Sociology, the science of society, is a great fit for my unbounded curiosity. Things I love to do: travel, patronize public spaces, people watch, all the time making sense of unlikely combinations, new perspectives and our common humanity, are what I believe make a great sociologist…and a great person with many improbable friendships forged along the way. In particular my otherness, métissage, and partial exclusions have fueled my passion for ethnography, wherein I may directly navigate belonging across the boundaries that have both defined me and allowed me to evade definition: race and nation within Africa and her diaspora. Moreover, I recognize that my double privilege – the capacity to be both and neither as well as the entitlements that have brought me to where I am as a scholar and global citizen – places me in a coveted position to hear and be heard.

However, as our world becomes ever more porous, I understand that the best way to study society comes from an interdisciplinary perspective. As reflected in the latest trends in scholarship, great answers to tough questions emerge out of dialogue with diverse voices working together to unearth, poke and prod all the relevant angles. My interests, thus broadly defined, are in Africa and the African diaspora, blackness, cultural movements, development and globalization, masculinity, politics of representation, postcolonial theory, racial capitalism, un- and underemployment and urbanization.

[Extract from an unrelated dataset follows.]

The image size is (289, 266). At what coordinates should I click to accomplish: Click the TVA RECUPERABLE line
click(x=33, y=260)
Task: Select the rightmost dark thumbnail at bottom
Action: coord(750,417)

I aim to produce scholarship that is not only pertinent to the most pressing issues of our day, but that is interesting enough for people – a public beyond the academy – to pay attention. My hope for my intellectual contribution is twofold: to build bridges between increasingly disparate spaces and lived experiences, and to illuminate the journeys of those who, by way of social and economic exclusions, leave an absence in the formal record.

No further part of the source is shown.